> **Work order**: Wherever the string "agent" shows up in the records below, return that line.

> **Records for processing**:
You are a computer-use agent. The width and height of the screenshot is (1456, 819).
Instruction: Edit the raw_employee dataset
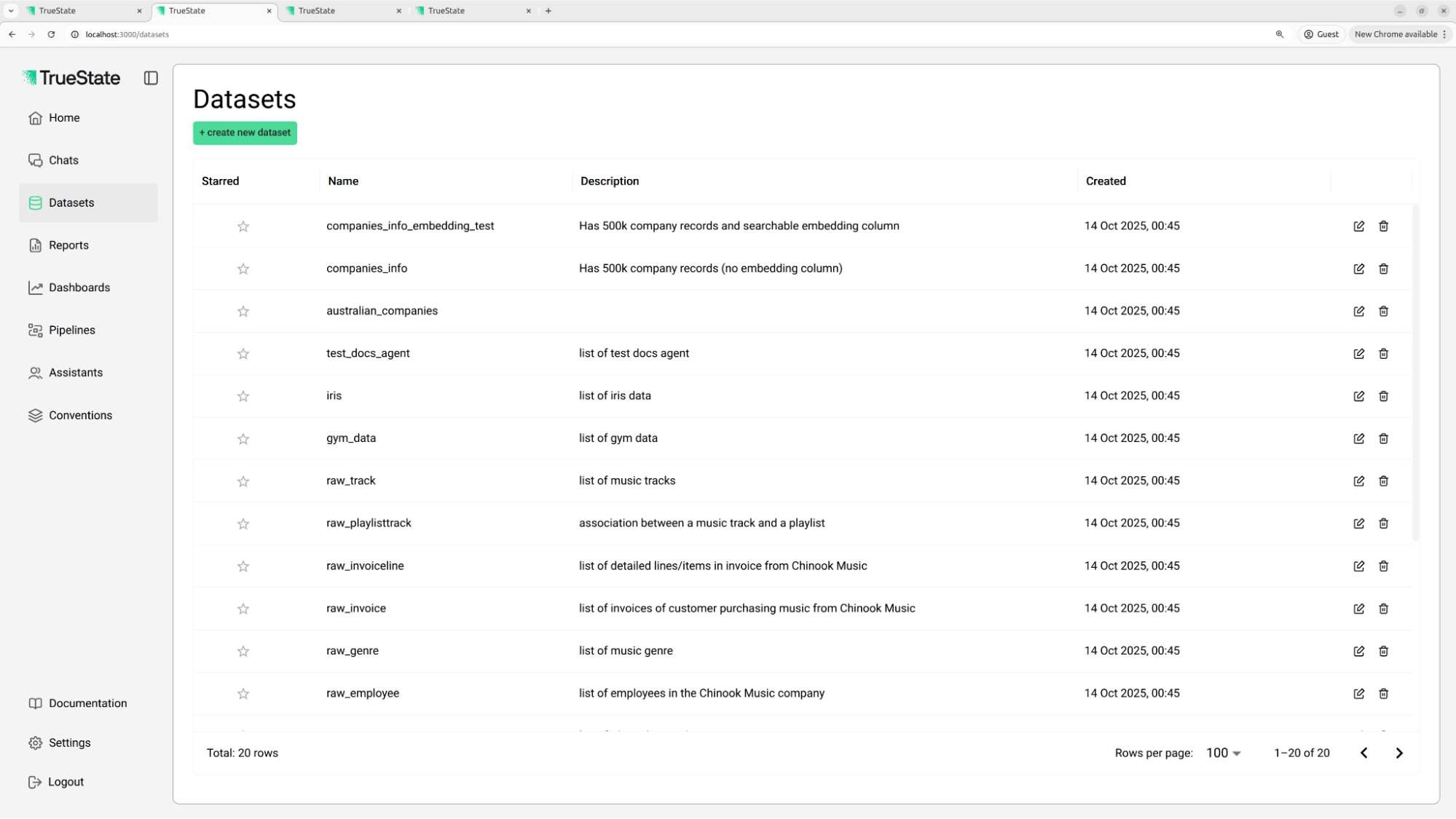[1358, 694]
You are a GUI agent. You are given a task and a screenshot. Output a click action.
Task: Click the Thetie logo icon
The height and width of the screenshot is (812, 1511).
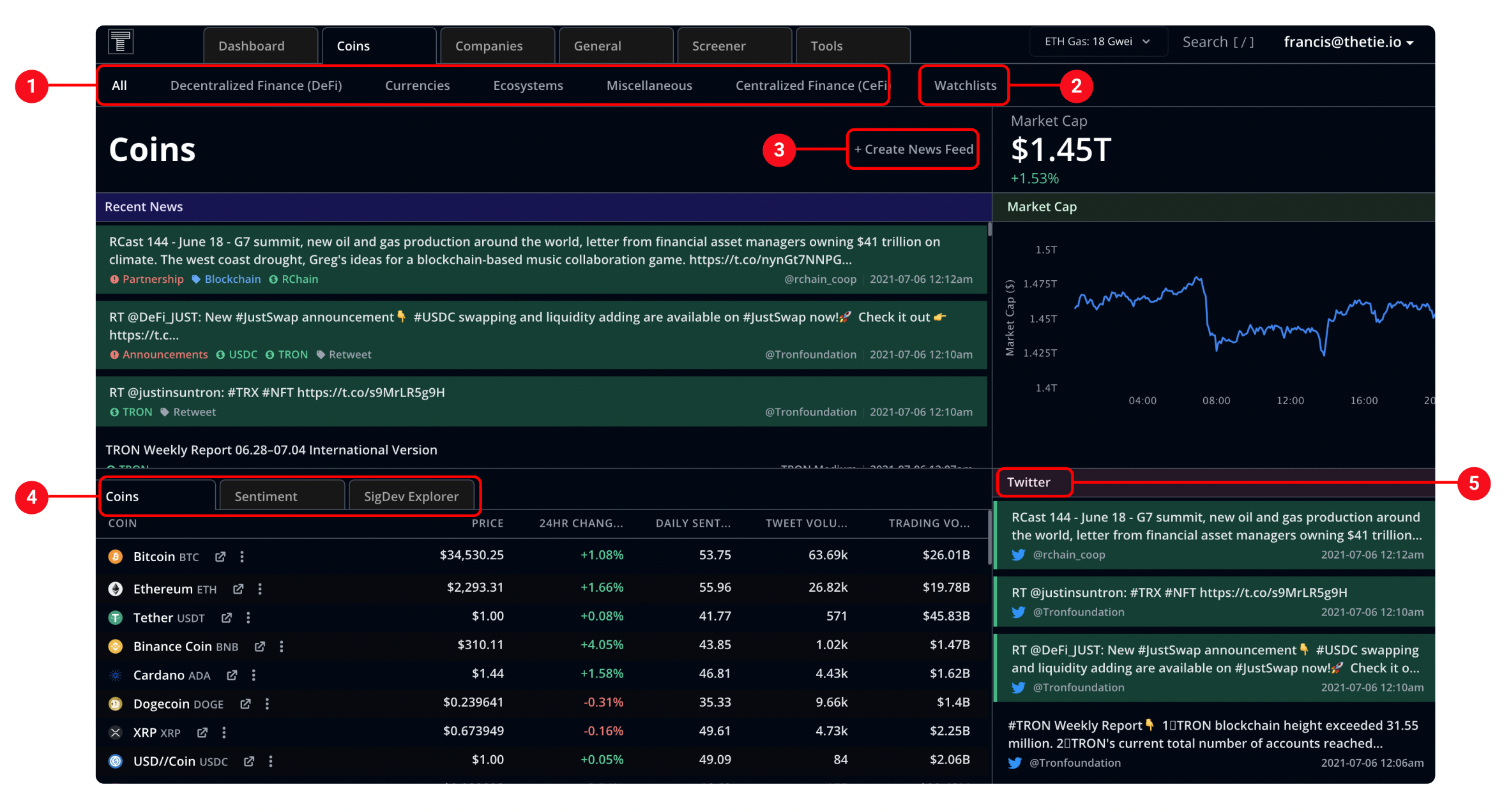pyautogui.click(x=120, y=42)
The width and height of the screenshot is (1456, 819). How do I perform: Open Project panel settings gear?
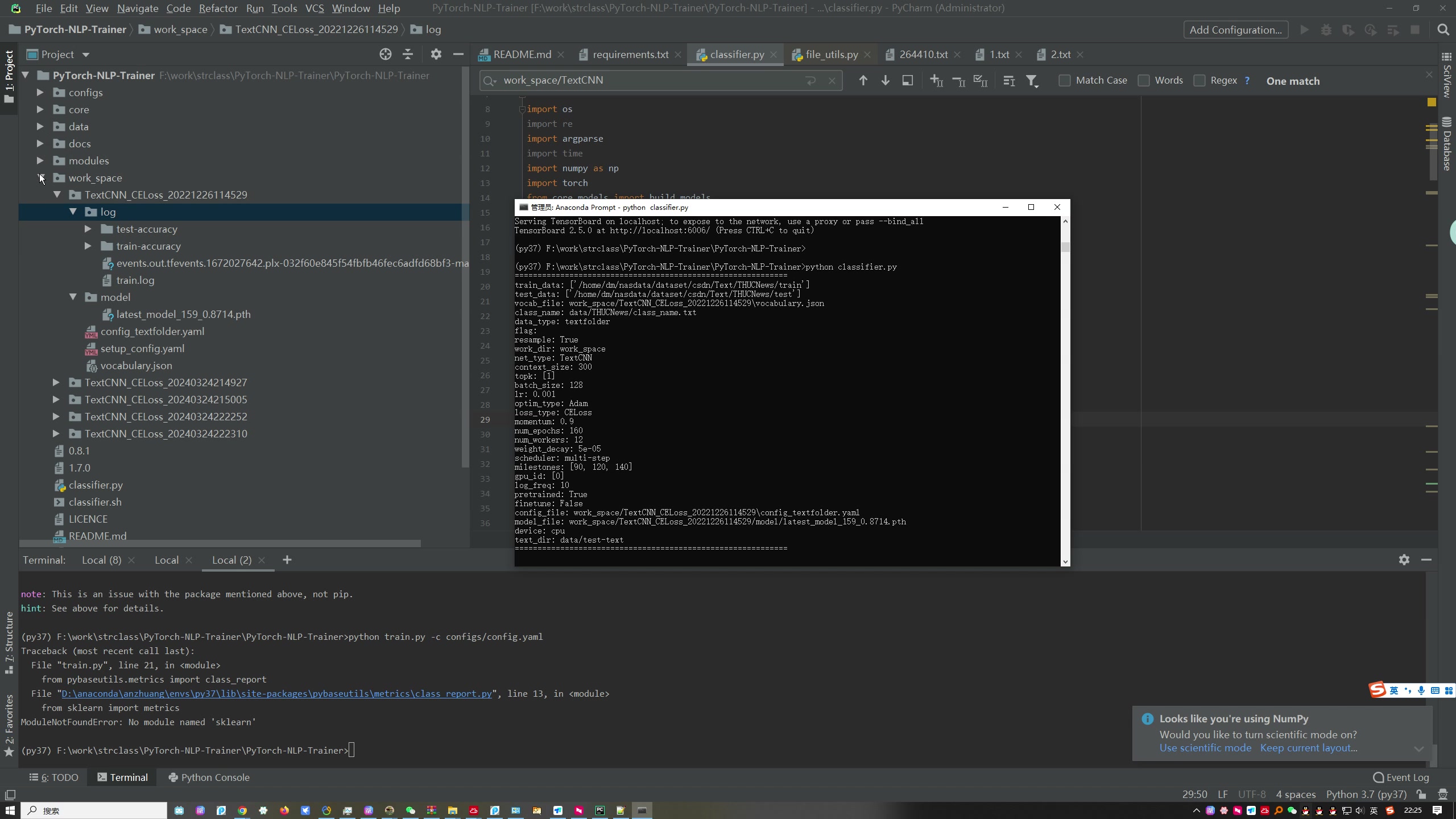(436, 55)
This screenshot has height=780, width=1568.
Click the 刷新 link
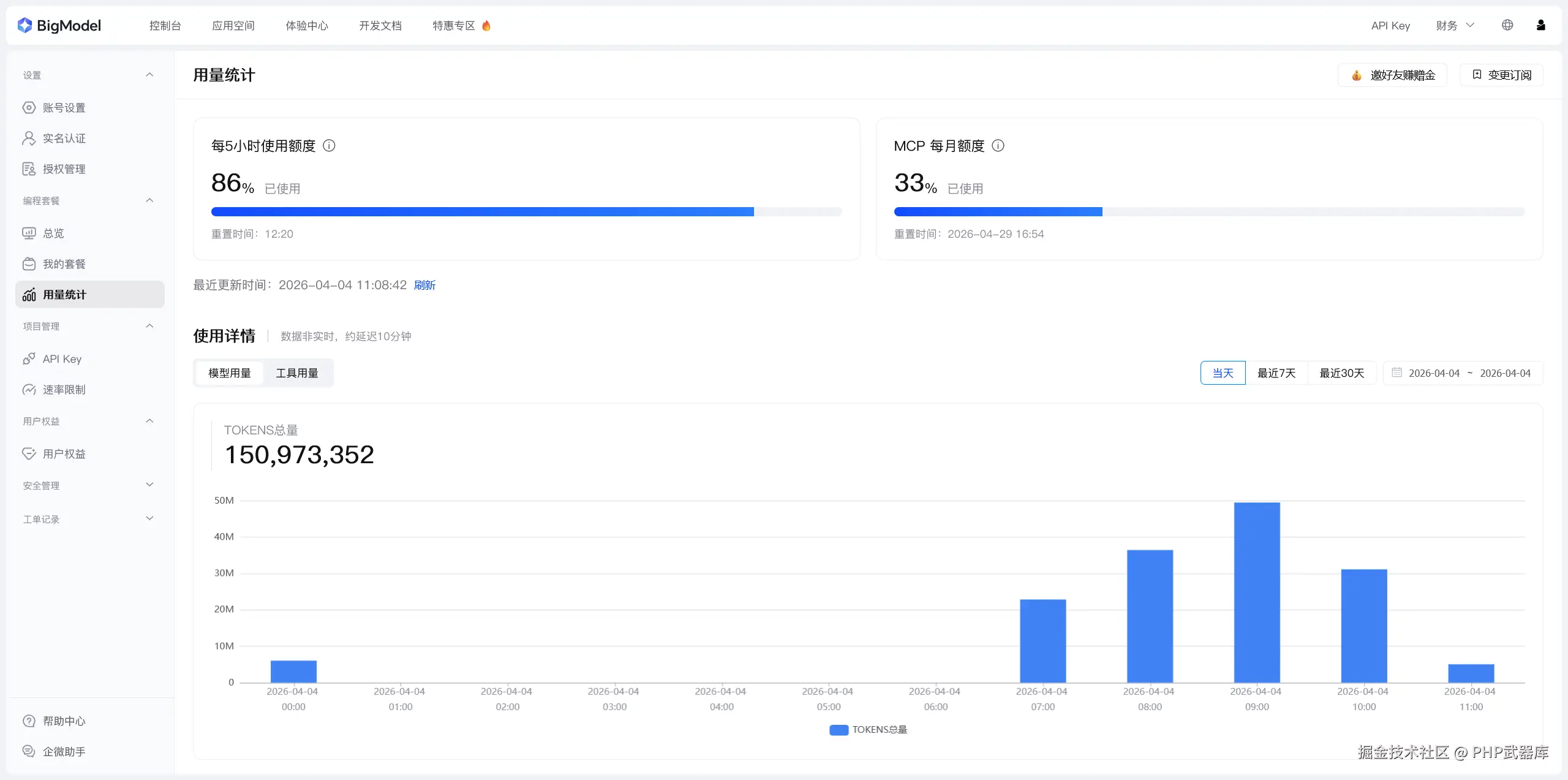pos(424,286)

> **Final answer**:
You are a computer-use agent. The width and height of the screenshot is (1456, 819).
You are a GUI agent. You are given a task and a screenshot. Output a click action.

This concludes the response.